Can the lines below, from the one that holds "Task: Collapse the 取引（0件）section" to the very end, be echoed exactly, with both ends included and no pictures?
(Beginning of Data listing)
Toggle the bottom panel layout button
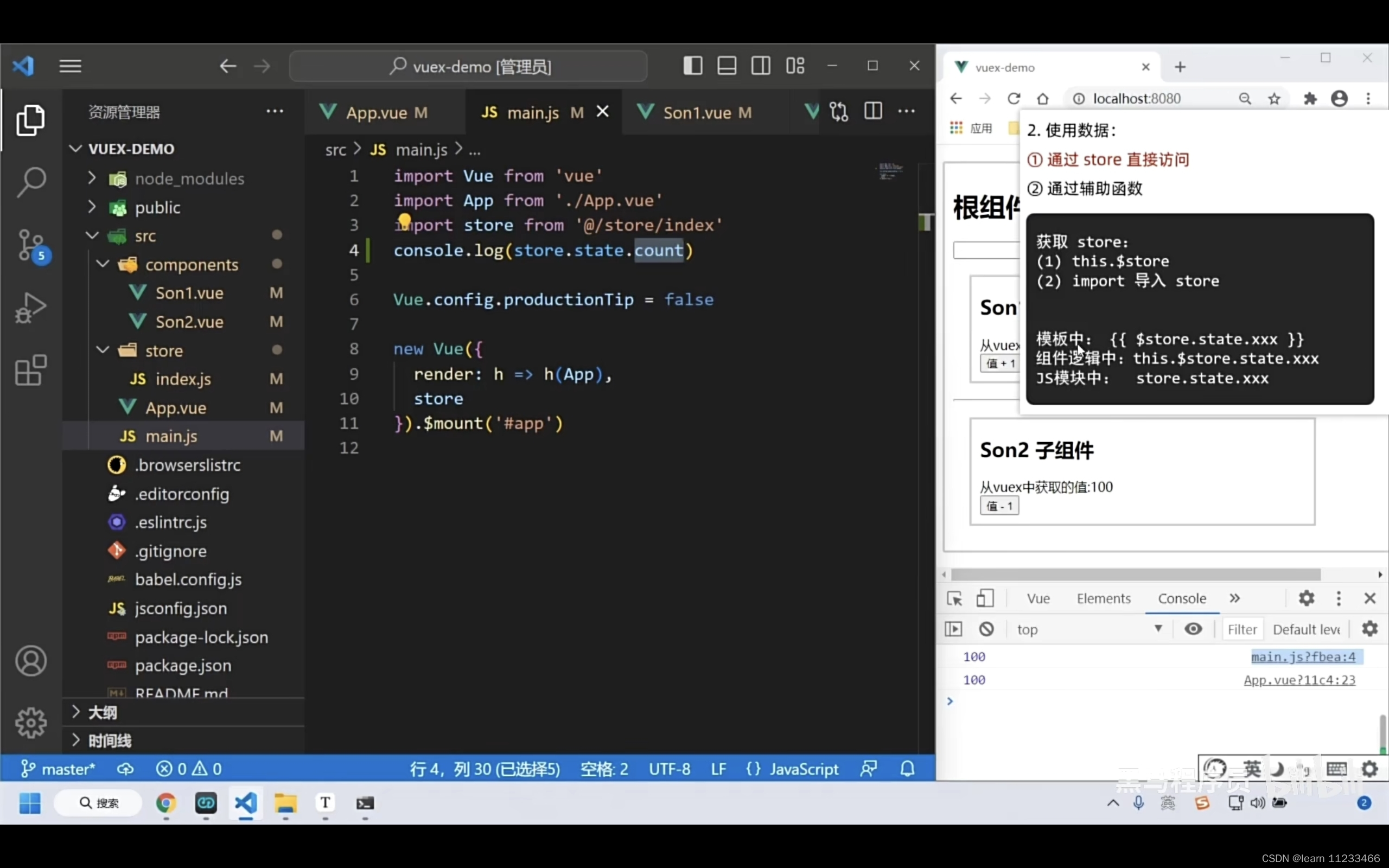point(727,66)
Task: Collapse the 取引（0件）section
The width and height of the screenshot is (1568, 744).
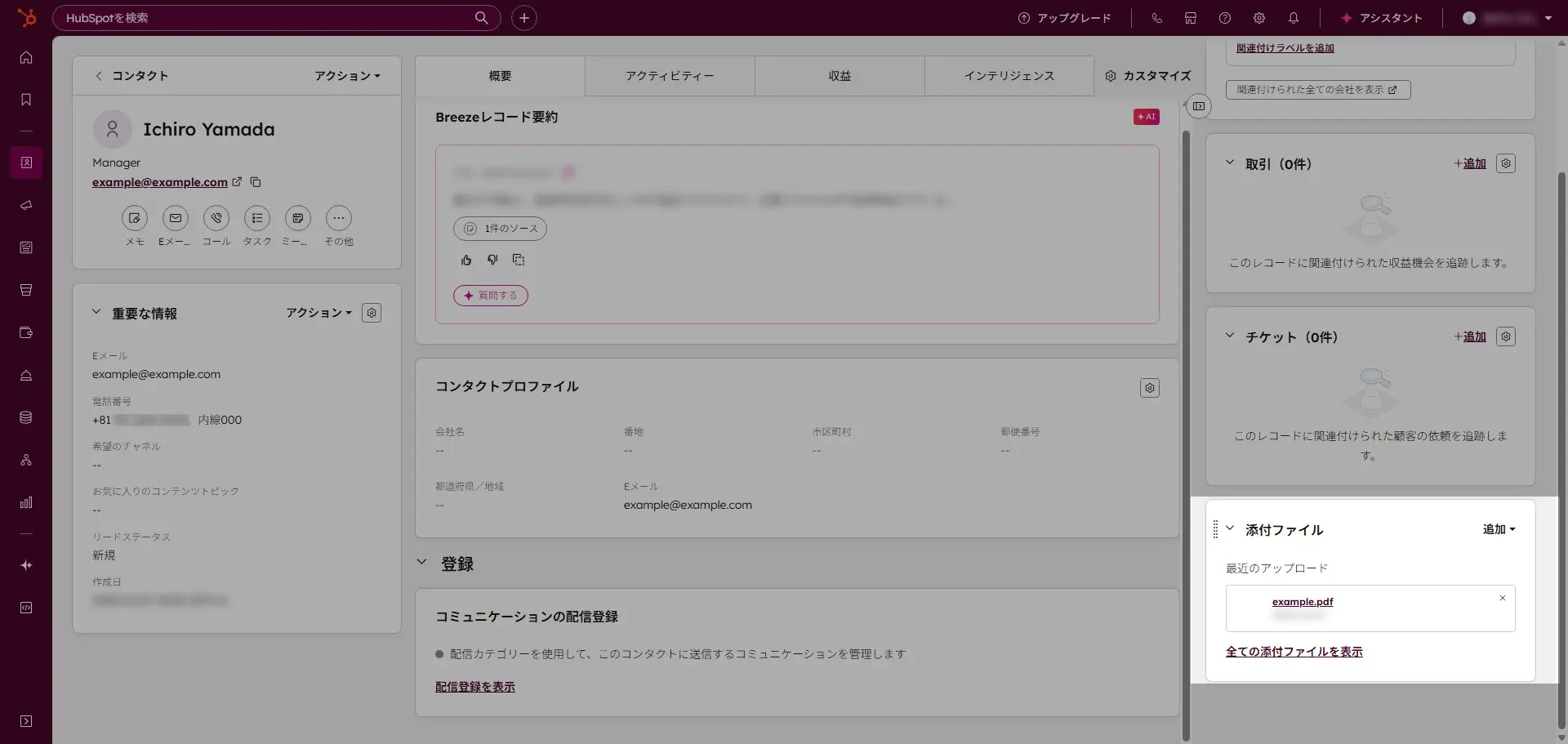Action: coord(1230,163)
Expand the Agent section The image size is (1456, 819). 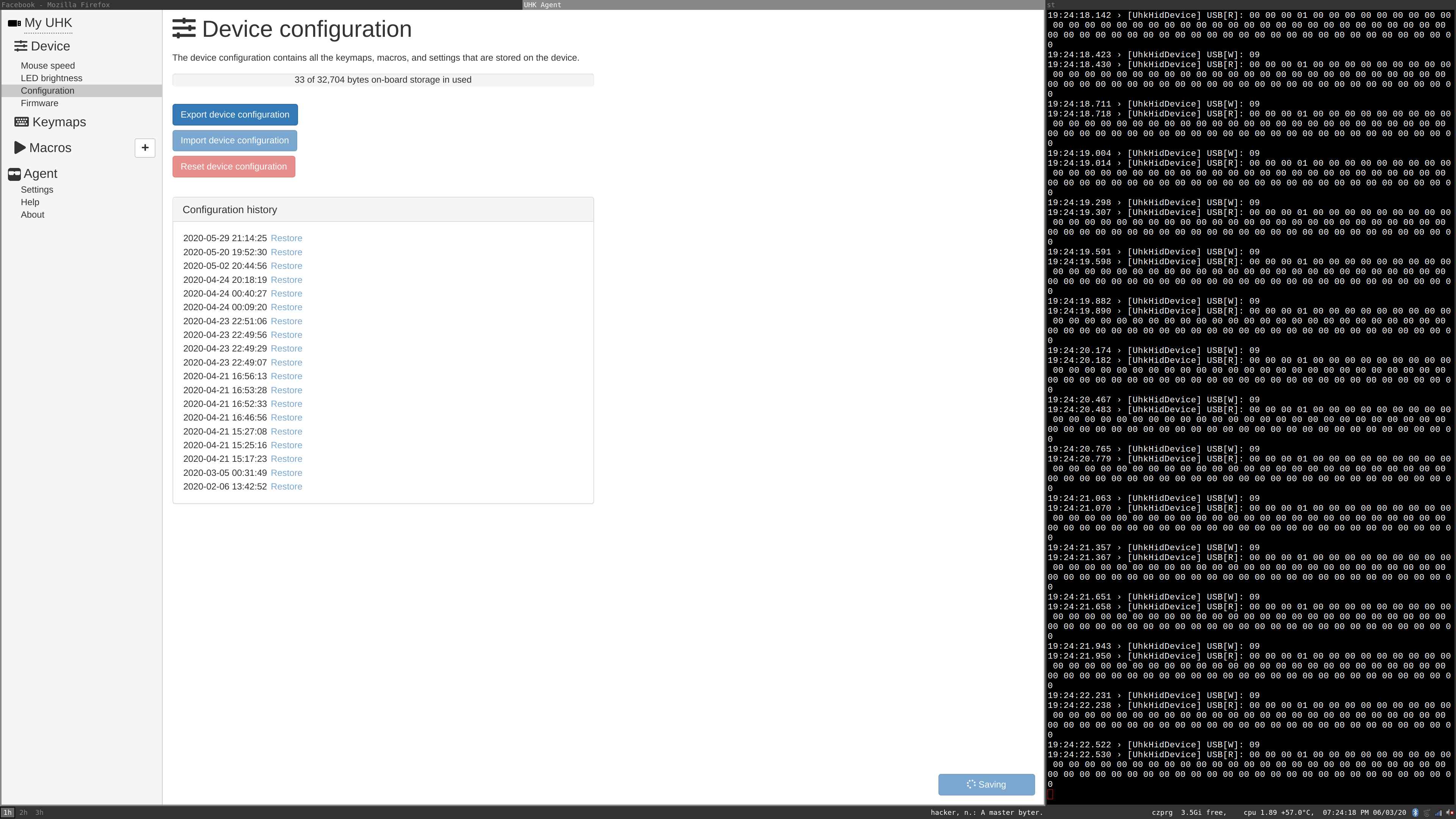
(End of Data listing)
**Worked solution:**
Task: Collapse the 取引（0件）section
The width and height of the screenshot is (1568, 744).
Action: coord(1230,163)
Expand the Agent section The image size is (1456, 819). 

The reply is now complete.